MARCH 2006 - "Luminosity" 24x36, acrylic on canvas, March 2003

One of the few paintings that I've done on canvas. This painting is one of the first paintings that I created in my more contemporary style which I developed in 2003. It expresses a more stylistic approach and rendering of the landscape with its simple shapes and composition. It was about this time that I began to render scenes in a way that depicts light with a more atmospheric and glowing feel rather than light with a specific source. I set out to create a landscape with a simple and well defined foreground, middleground and background, and where the depth is only really achieved from atmospheric perspective rather than a converging linear perspective.
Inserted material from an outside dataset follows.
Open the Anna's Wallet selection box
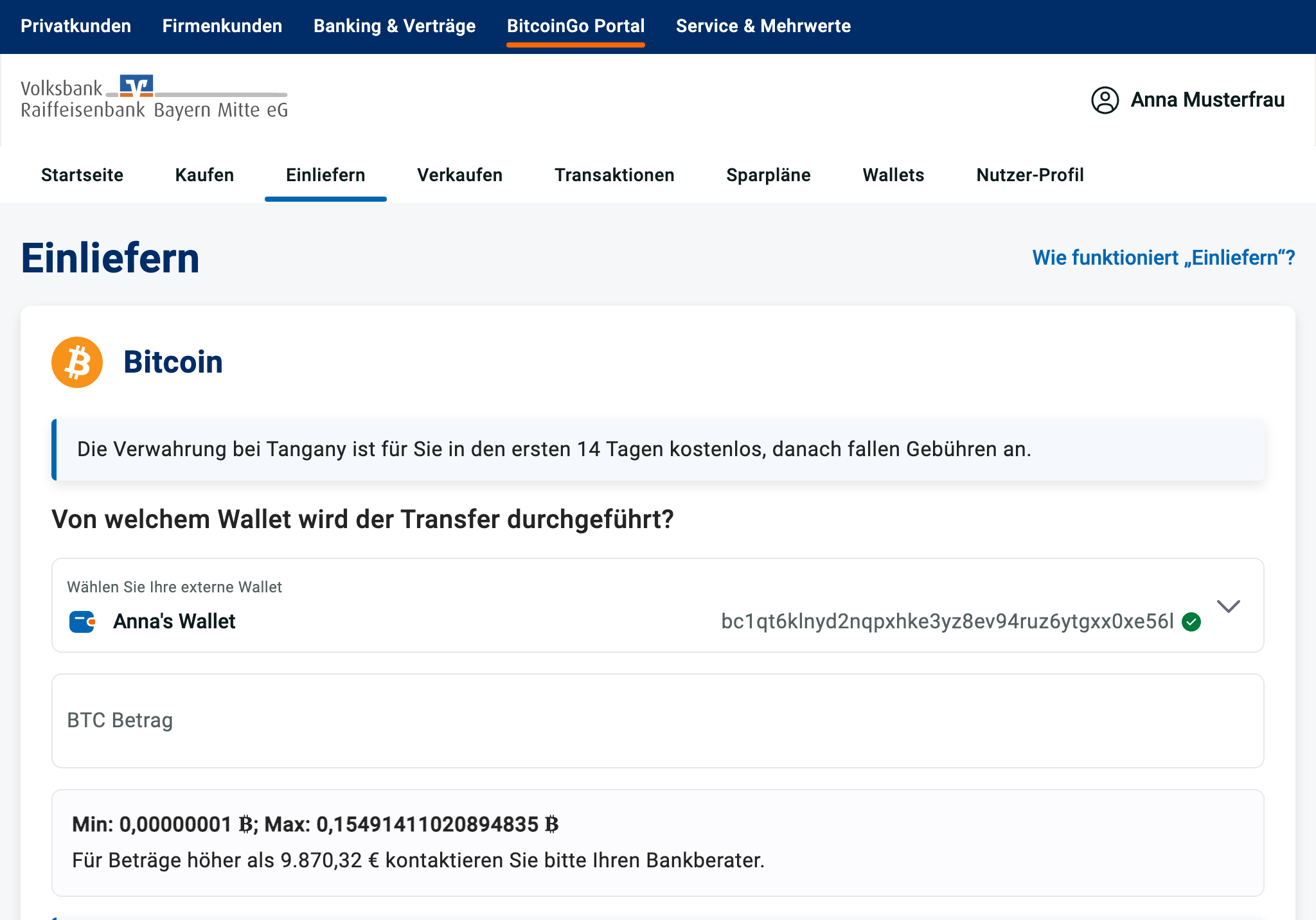 click(x=450, y=606)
This approach I later used for many paintings but this one is still one of my favorates. There is nothing specific about the different shapes and styles of the trees, their purpose is more to serve the composition and the creation of movement, they also are meant to generate a feeling of illustrative fantasy and escape. "Luminosity" was also the first personal, non-commissioned painting that I sold for a $1,000 through Art Holdings in Mpls.

 

 

  

NOVEMBER 2005 - "Pink Autumn" 24x24, acrylic on masonite, November 2002

One of many paintings that I've done inspired by Lake of the Isles in Minneapolis. During autumn of 2002 most of the paintings I did were 24x24 inch square and this one incorporates more texture in the painting than most of my landscape works. When I was in college there were times I walked around the lake late at night when the light of the city reflected off the water and the misty air. Sometimes this would create a real pinkish glow that would fill the atmosphere. Although this painting dipicts the lake at sunset it was inspired by those late nights walking around the lake when it seemed to radiate.